Like many online groups in the United States centered on geographical areas, the article he commented on was wedged between chats about lost pets and water service outage.
However, in the year leading up to Arbery’s death, residents in McMichael’s subdivision’s Facebook group described a neighborhood that was becoming increasingly tense over minor incidents, with residents trading suspicions, keeping children inside, and becoming willing to take matters into their own hands.

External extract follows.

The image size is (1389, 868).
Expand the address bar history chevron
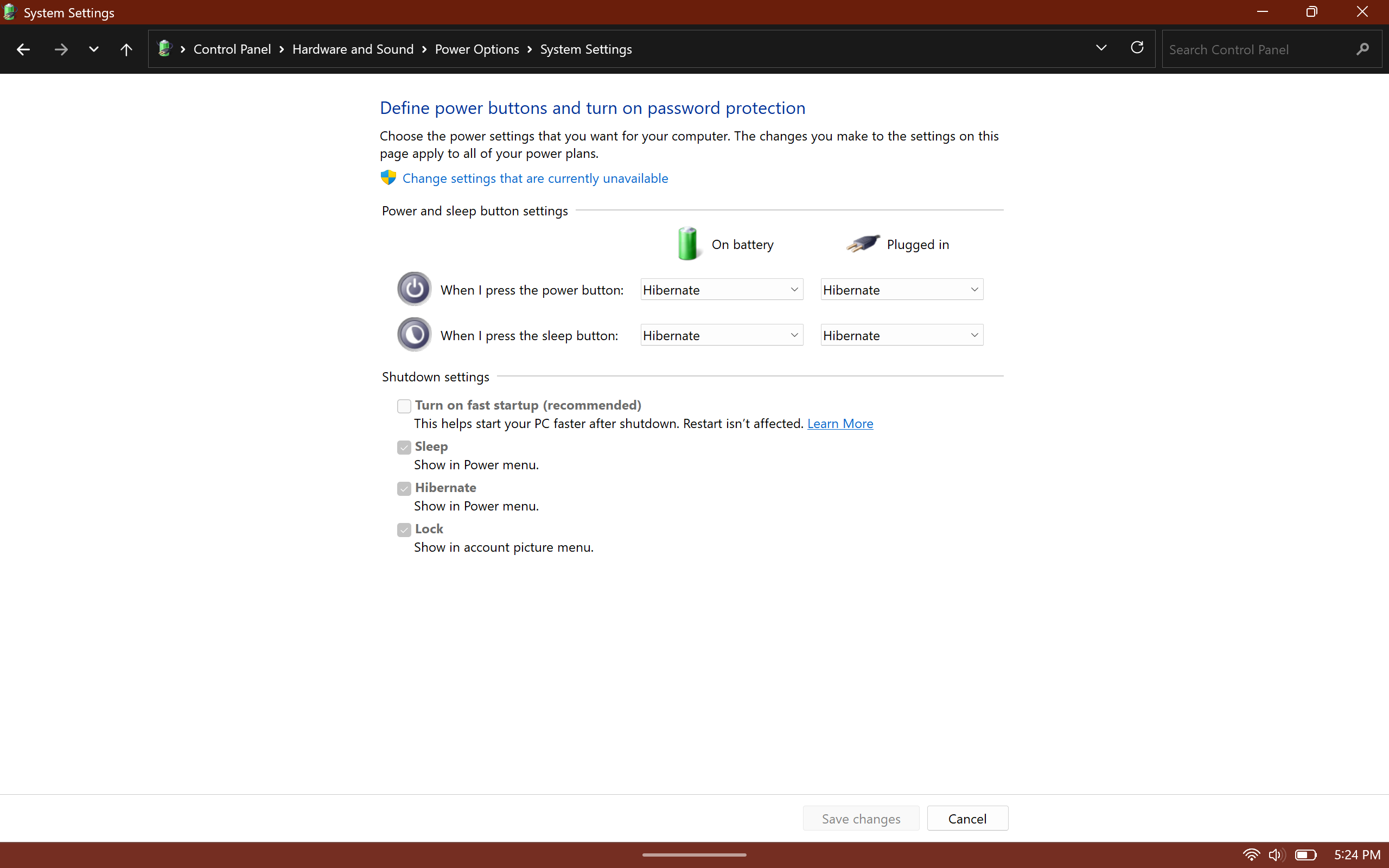pos(1101,48)
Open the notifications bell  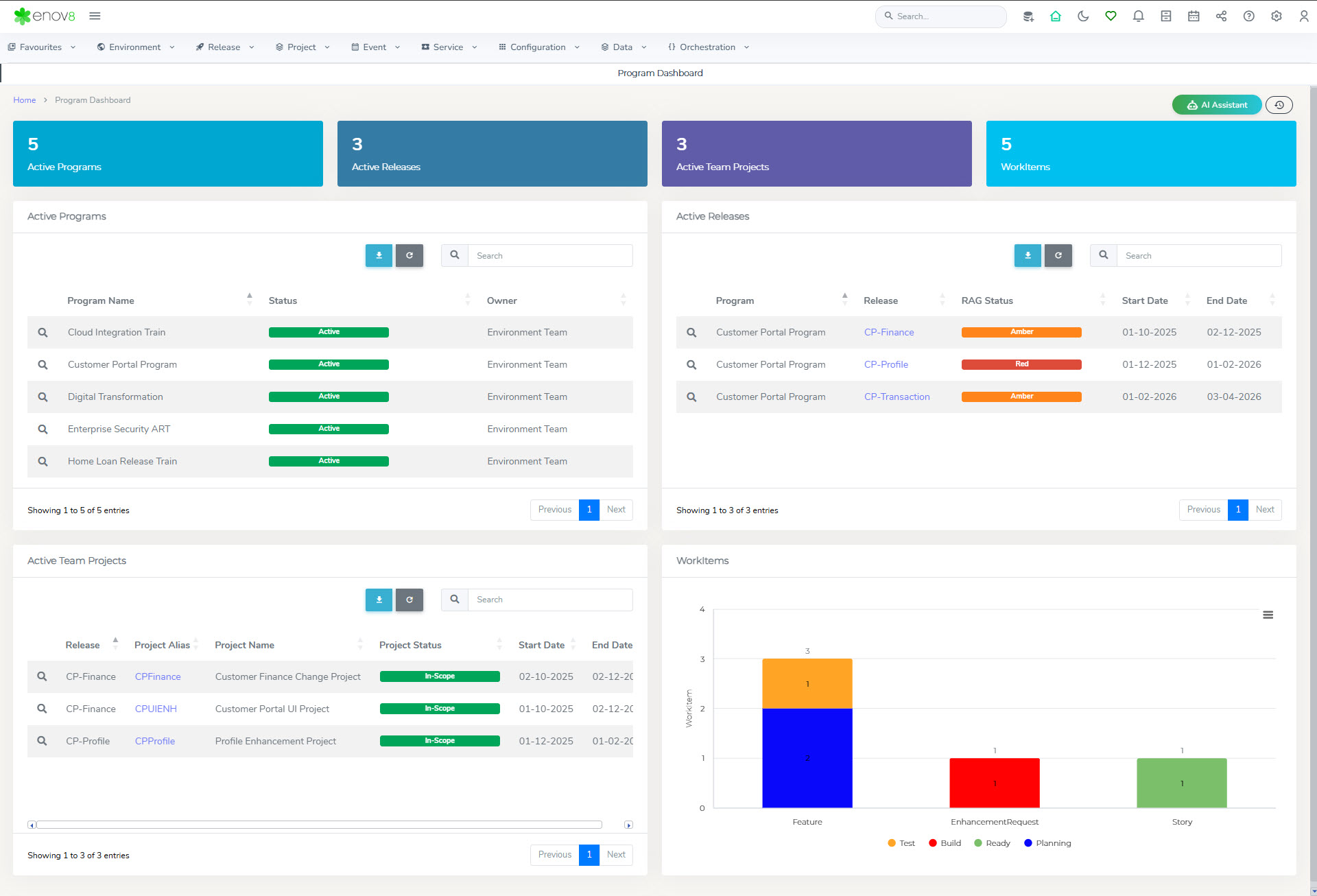click(x=1138, y=16)
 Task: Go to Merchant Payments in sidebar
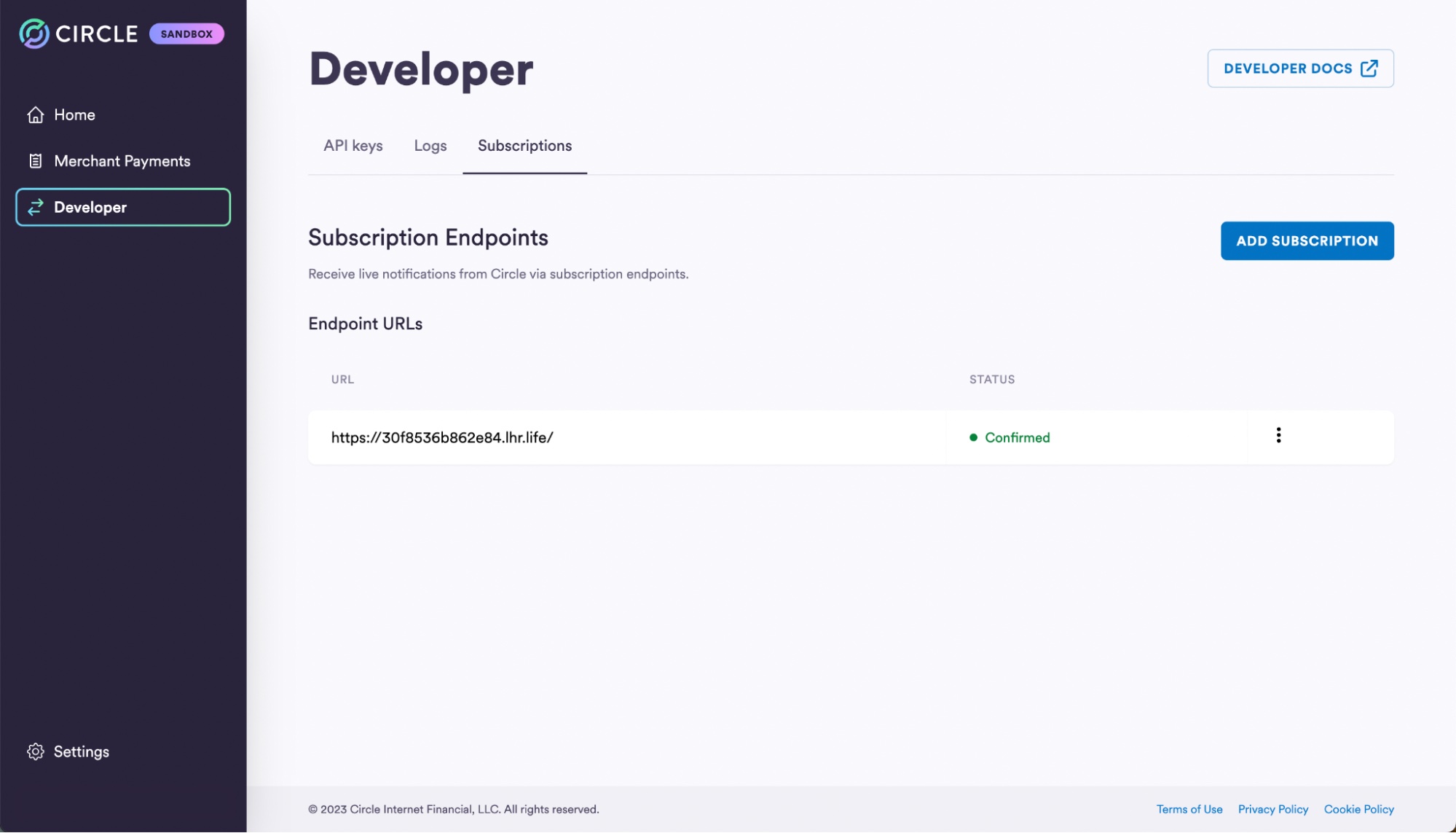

Such online neighborhood forums in the United States have a worrying propensity to shift from benign communal chitchat to neurotic hyper vigilance when suspicion is the topic of conversation, especially at a time when racism, criminal justice, and the role of technology are all being re-examined.
“It makes individuals feel more nervous, on edge, or hypersensitive.” But, according to media psychologist Pamela Rutledge, “it also makes people more skeptical of someone who isn’t like them” in a number of ways. “It’s sort of stacking the kindling, as it were, because then people are looking for anything to go wrong.”
The murder trial for McMichael and two other white males charged in the slaying of Arbery, whose death became part of a bigger reflection on racial unfairness in the criminal justice system, is slated to conclude Monday.
After noticing Arbery, a 25-year-old Black man, rushing through their neighborhood outside of the Georgia port city of Brunswick in February 2020, father and son Greg and Travis McMichael grabbed pistols and chased him down in a pickup truck. Travis McMichael shot Arbery as he threw punches and grabbed for the shotgun, according to William “Roddie” Bryan, who joined the chase in his own truck.